Johengen honored for year's most notable paper by The Journal of Great Lakes Research
June 29, 2009
For the second consecutive year, The Journal of Great Lakes Research has given its annual award for best peer-reviewed paper to a researcher affiliated with the University of Michigan School of Natural Resources and Environment.
Thomas Johengen received the 2009 Chandler-Misener Award for a paper titled, "Stimulation of Lake Michigan plankton metabolism by sediment resuspension and river runoff." He co-authored the paper with fellow researchers Bopaiah A. Biddanda and James B Cotner.
Johengen is an associate research scientist at SNRE and associate director of the Cooperative Institute for Limnology and Ecosystems Research, which is housed at SNRE and serves as a focal point for collaborations between the U.S. National Oceanic and Atmospheric Administration and university researchers in the Great Lakes region.
The Chandler-Misener Award is presented to the author(s) of the peer-reviewed paper judged to be "most notable." Papers are evaluated on the basis of originality, contribution and presentation. Established in 1974, the award honors D.C. Chandler and A.D. Misener, the first presidents of the International Association for Great Lakes Research, the Ann Arbor-based organization that publishes the quarterly journal.
Sharing the award with Johengen this year are Biddanda, a research scientist with the Annis Water Resources Institute at Grand Valley State University; and Cotner, a professor in the Department of Ecology, Evolution, and Behavior and Moos Chair in Limnology at the University of Minnesota.

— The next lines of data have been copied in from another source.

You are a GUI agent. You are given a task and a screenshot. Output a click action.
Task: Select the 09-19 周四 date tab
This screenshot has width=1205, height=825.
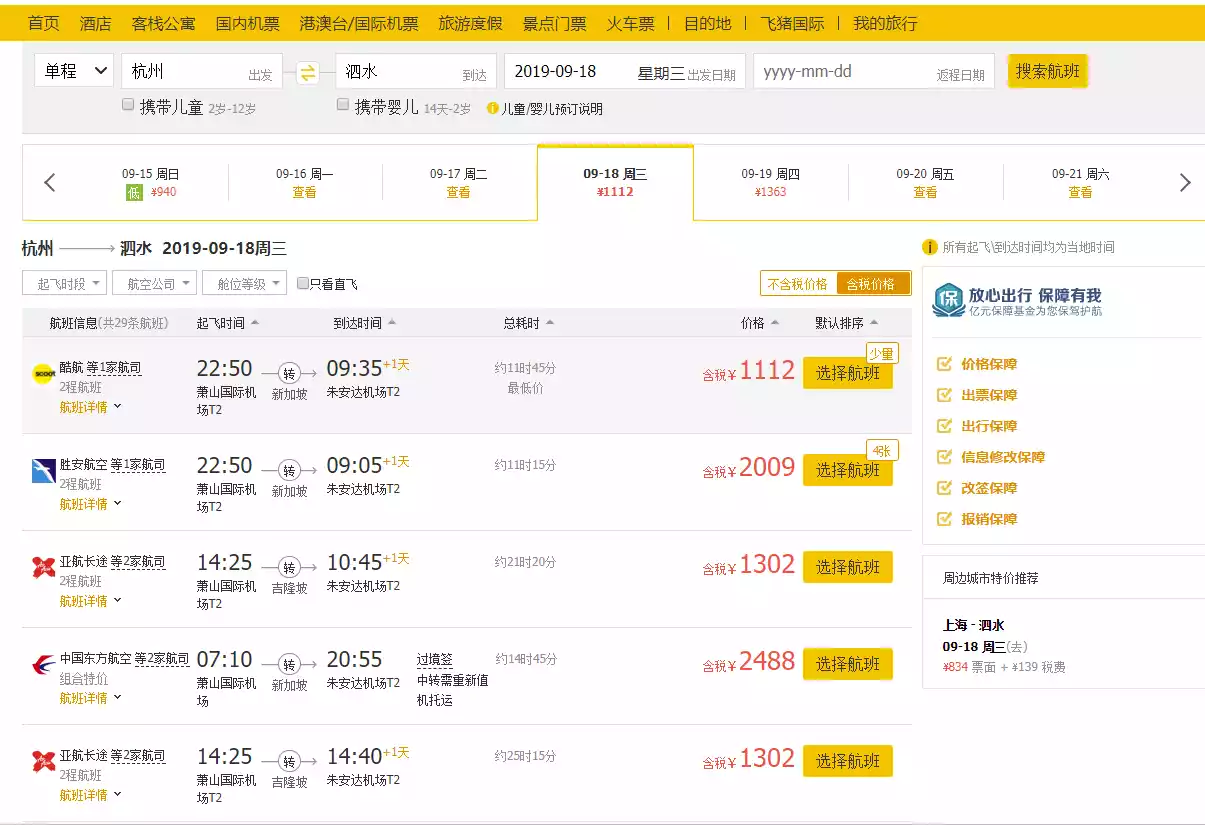[770, 182]
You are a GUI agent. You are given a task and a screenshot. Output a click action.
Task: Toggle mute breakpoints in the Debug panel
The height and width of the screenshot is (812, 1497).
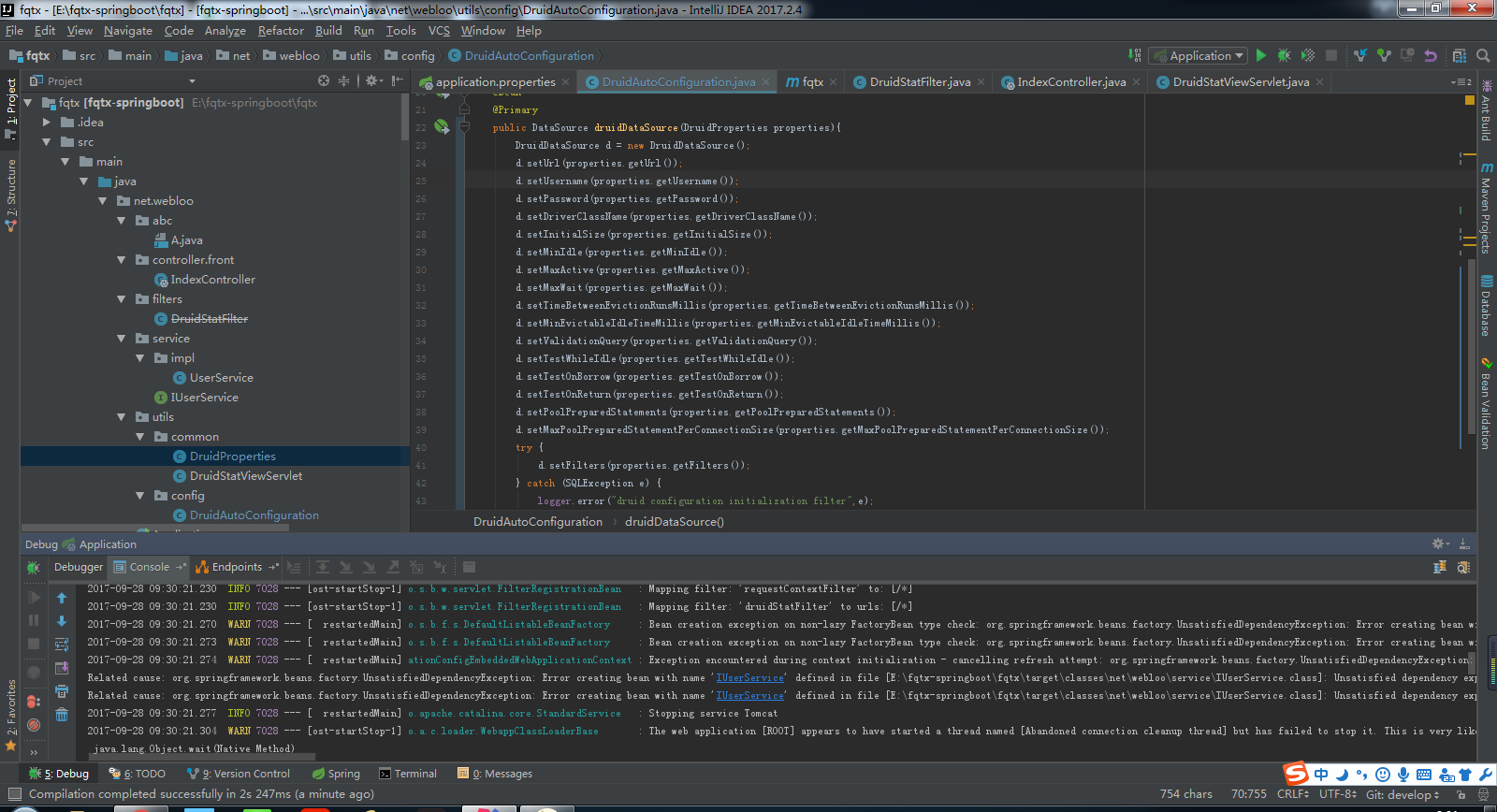pyautogui.click(x=34, y=725)
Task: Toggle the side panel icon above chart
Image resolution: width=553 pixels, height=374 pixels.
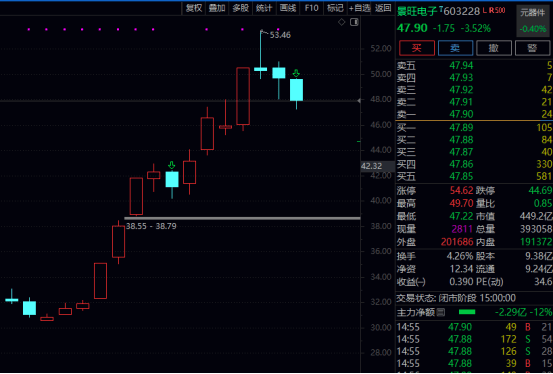Action: [354, 22]
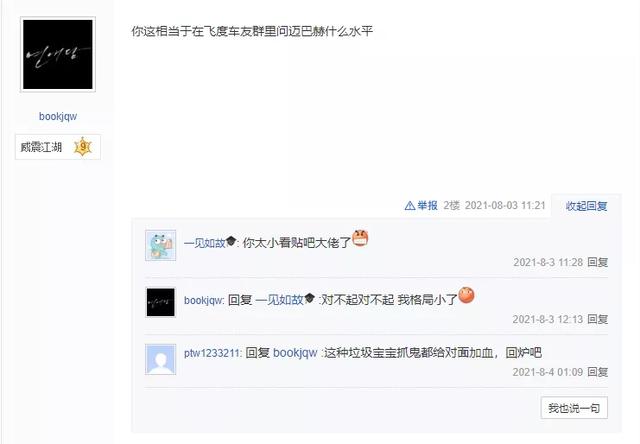Click the 一见如故 username in first comment
This screenshot has height=444, width=640.
tap(204, 243)
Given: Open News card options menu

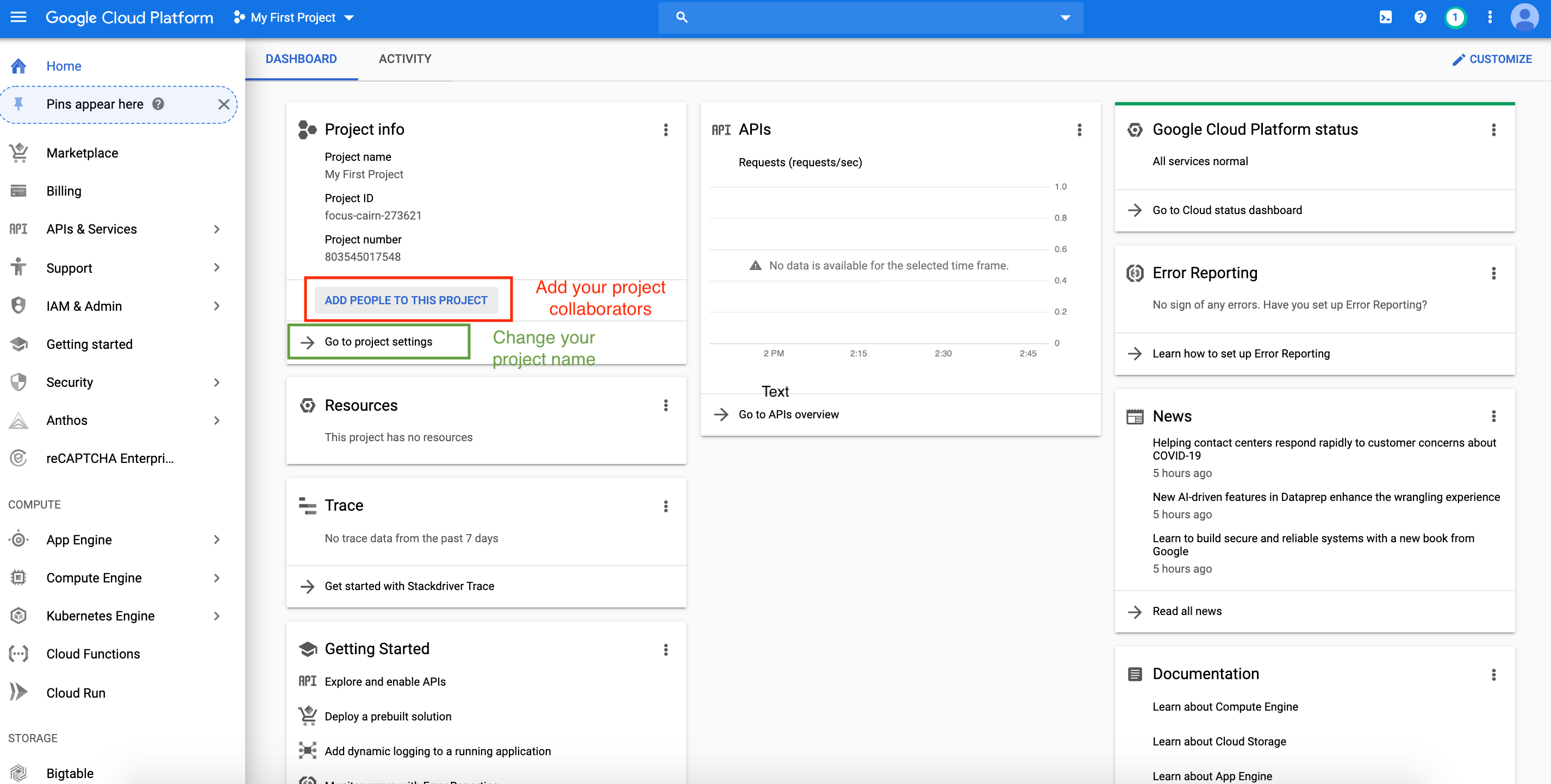Looking at the screenshot, I should 1493,416.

The 2008 Chandler-Misener Award went to Dmitry Beletsky and his co-authors, including Ed Rutherford, an adjunct associate research scientist at SNRE. Beletsky is an associate research scientist at CILER. (View the full Beletsky article http://www.iaglr.org/jglr/db/show_article.php?file_name=2007/num4/33_4_8...)
About the Cooperative Institute for Limnology and Ecosystem Research
The Cooperative Institute for Limnology and Ecosystem Research (CILER) is a focal point for collaborations between the U.S. National Oceanic and Atmospheric Administration and university researchers in the Great Lakes region. The institute's research mission is to improve the understanding of the fundamental physical, chemical, biological, ecological, social and economical processes operating in the Great Lakes. CILER also promotes regional educational training opportunities through such opportunities as postdoctoral and student summer fellowships.
http://www.ciler.snre.umich.edu/
About the International Association for Great Lakes Research
The International Association for Great Lakes Research (IAGLR) is a scientific organization made up of researchers studying the Laurentian Great Lakes, other large lakes of the world and their watersheds, as well as those with an interest in such research. IAGLR members encompass all scientific disciplines with a common interest in the management of large lake ecosystems on many levels.
http://www.iaglr.org/
About The Journal of Great Lakes Research
Published quarterly, The Journal of Great Lakes Research is multidisciplinary in its coverage, publishing manuscripts on a range of theoretical and applied topics in the fields of biology, chemistry, physics and geology of the large lakes of the world and their watersheds.